--- Приведённый текст ---
В процессе работы по размагничиванию кораблей выявились особенности работы магнитометров, о которых я уже писал.
Отсутствие приборов для организуемой СБР-3 и преимущества магнитометра «пистоль» побудили нас с М. Г. Вайсманом разработать и изготовить по этому типу магнитометр из отечественных материалов. Речь шла не о приоритете разработки, а об обеспечении работ СБР-3, что в то время было более важным.
Главным элементом этого прибора был металлический поршенек из «мю-металла» с очень высокой магнитной проницаемостью и отсутствием остаточного намагничивания. Из литературы мы знали, что профессором Меськиным [29] был разработан сплав AlSiFe с подобными свойствами.
Был октябрь 1941 г., и в военных условиях изготовление новых деталей из прецизионных магнитных сплавов было задачей не из легких. Однако благодаря отзывчивости наших людей удалось решить на Севастопольском морском заводе и эту задачу. Когда были отлиты заготовки, то оказалось, что по магнитным свойствам они соответствуют нашим требованиям, но обладают крупнозернистым строением, тверды и хрупки. По условиям работы прибора они должны были иметь высокую точность обработки, однако при попытке проточить заготовки на токарном станке оказалось, что их не берет ни один резец, а сами они крошатся. Но и здесь мастера Севморзавода вышли из положения: они обработали их шлифованием. Было изготовлено несколько таких поршеньков.
---
Задачи для решения:
1. Повторите фрагмент текста о создании магнитометра, начиная со слов «Отсутствие приборов для» и продолжая вплоть до слов «с подобными свойствами.».
2. Каким способом, согласно тексту о создании магнитометра, мастера Севморзавода обработали заготовки поршеньков?
--- Фрагмент набора данных ---
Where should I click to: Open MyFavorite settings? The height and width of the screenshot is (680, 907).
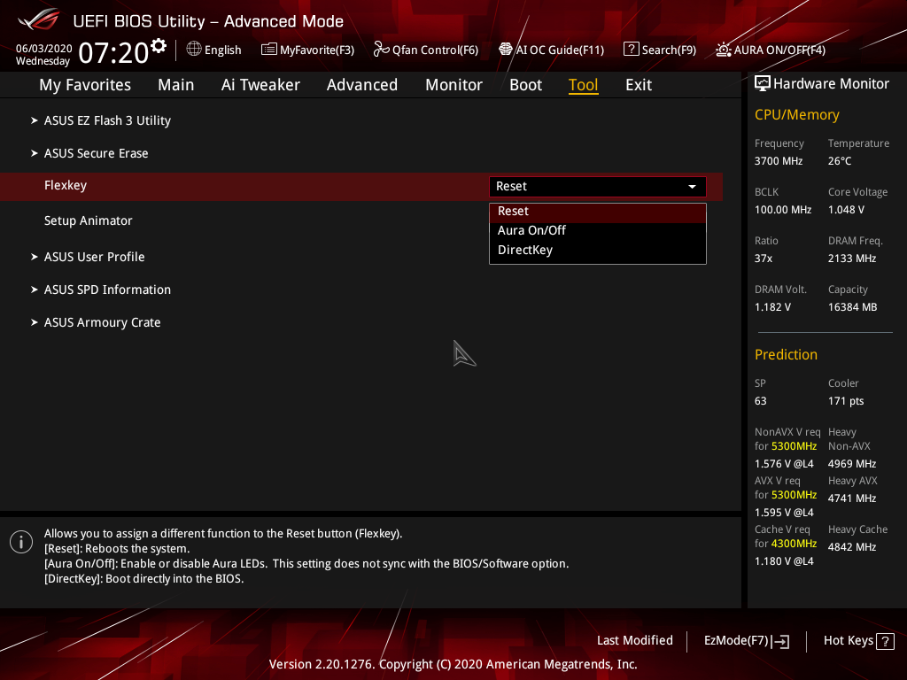(307, 50)

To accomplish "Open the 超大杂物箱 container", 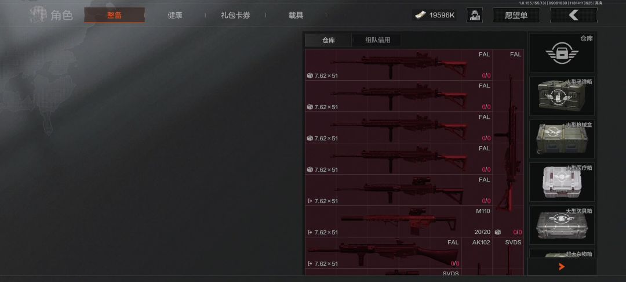I will click(x=562, y=254).
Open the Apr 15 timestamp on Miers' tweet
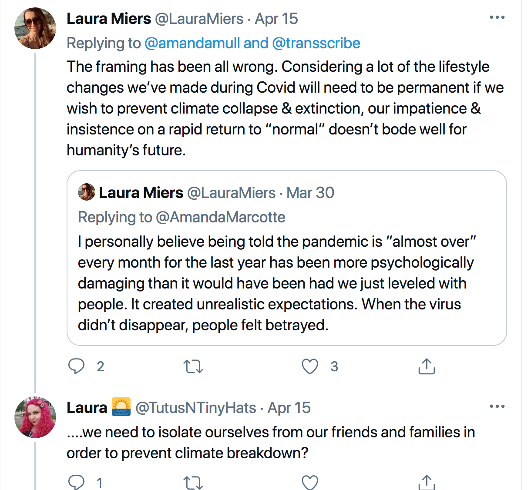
---
Результаты:
1.
Отсутствие приборов для организуемой СБР-3 и преимущества магнитометра «пистоль» побудили нас с М. Г. Вайсманом разработать и изготовить по этому типу магнитометр из отечественных материалов. Речь шла не о приоритете разработки, а об обеспечении работ СБР-3, что в то время было более важным.
Главным элементом этого прибора был металлический поршенек из «мю-металла» с очень высокой магнитной проницаемостью и отсутствием остаточного намагничивания. Из литературы мы знали, что профессором Меськиным [29] был разработан сплав AlSiFe с подобными свойствами.

2. Шлифованием.